Rewolucja seksualna była równie lewacka co zamach Pavelića na Aleksandra I, czyli wcale. Po latach okazało się, że to przeszczepiona na grunt kulturowy logika kapitalizmu, wraz z jego swoistymi mitami pokroju teorii skapywania. Tam sama tylko obecność bogaczy miała w magiczny sposób podnosić stopę życiową dla każdego, tu: "wolna miłość" zastąpić purytanizm żeby każdy sobie pociupał. Wyszło nieco inaczej, tzn. rozwarstwienie społeczne w obu tych kwestiach rośnie. Ludzie dostają jakiegoś ataku wścieklizny na sam widok i dźwięk pojęcia "hipergamia", więc może nie będę go tu rozwijał. Dla chętnych gugiel.

Nikły sukces reprodukcyjny mężczyzn jest naturalny, tyle że w naturze taki samiec β pewnie i tak prędzej czy później ginął na polowaniu albo z głodu, nie musząc przez kilkadziesiąt lat słuchać słowotoku idiotów sugerujących wprost, że związki i intymność da się zastąpić jakimś hobby. A nawet jeśli nie, to i tak zasługujesz na samotność za swoją mizoginię, przegrańcu. "Nie można być cywilizowanym na dwa sposoby" - głosił Koneczny.
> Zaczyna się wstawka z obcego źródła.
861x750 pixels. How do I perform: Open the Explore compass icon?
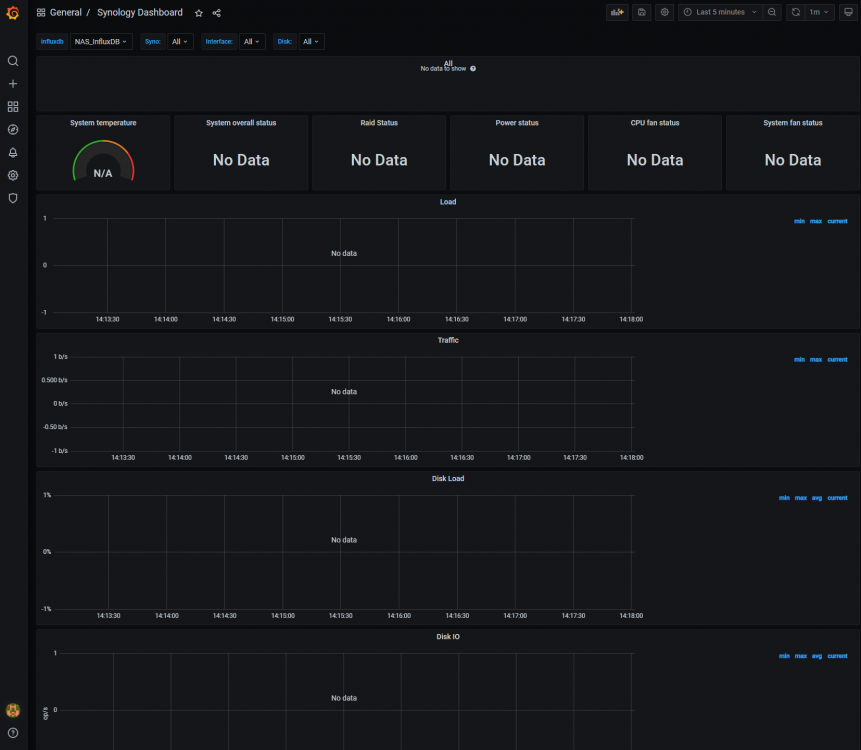coord(13,129)
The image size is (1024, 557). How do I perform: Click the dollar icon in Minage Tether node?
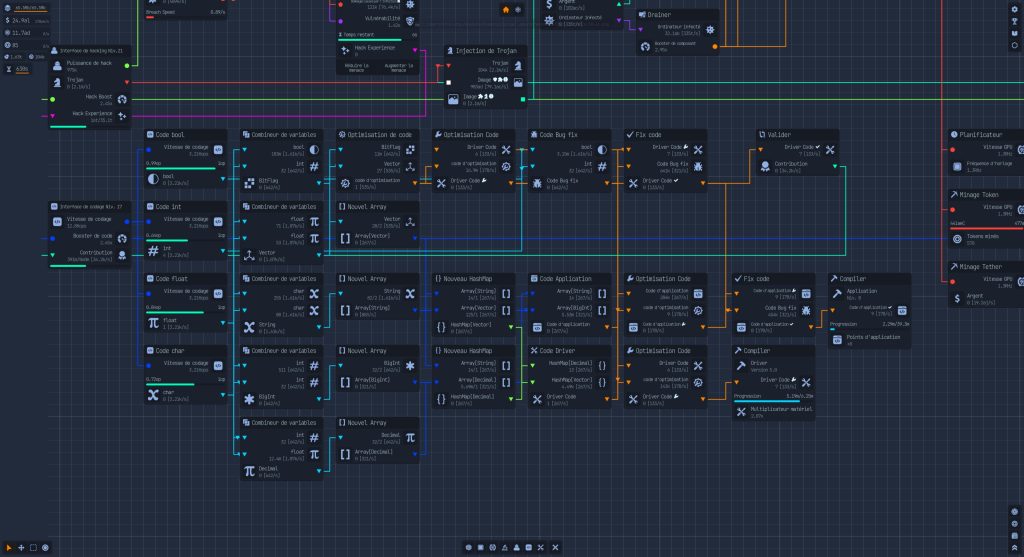click(x=957, y=298)
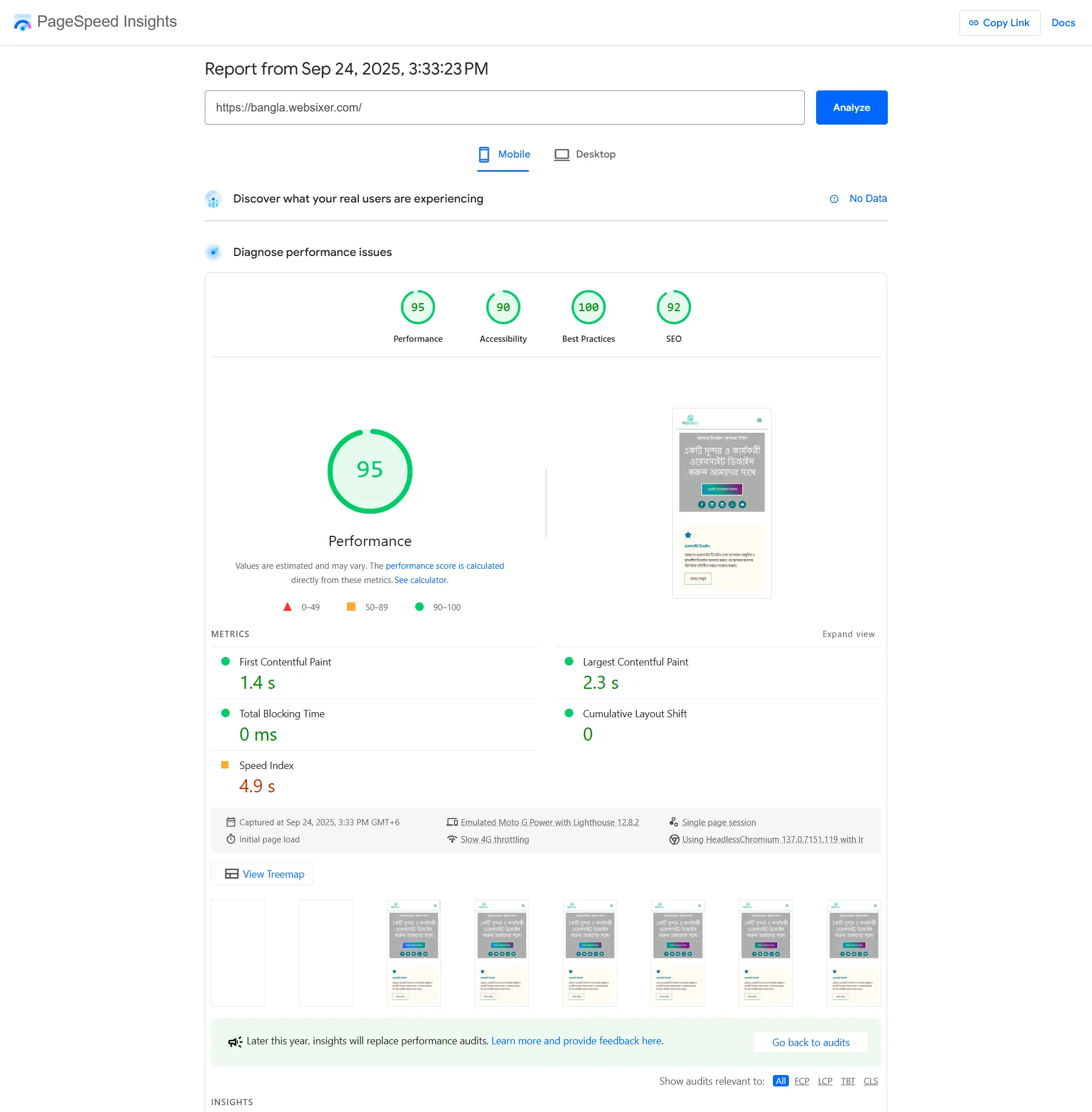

Nie wiem czy to prawda, ale z pewnością nie można być cywilizowanym i barbarzyńcą jednocześnie, bo kończy się to katastrofą, której zalążki już widzimy.
Odpowiedz
#2
Cytat:Nikły sukces reprodukcyjny mężczyzn jest naturalny, tyle że w naturze taki samiec β pewnie i tak prędzej czy później ginął na polowaniu albo z głodu, nie musząc przez kilkadziesiąt lat słuchać słowotoku idiotów sugerujących wprost, że związki i intymność da się zastąpić jakimś hobby. A nawet jeśli nie, to i tak zasługujesz na samotność za swoją mizoginię, przegrańcu.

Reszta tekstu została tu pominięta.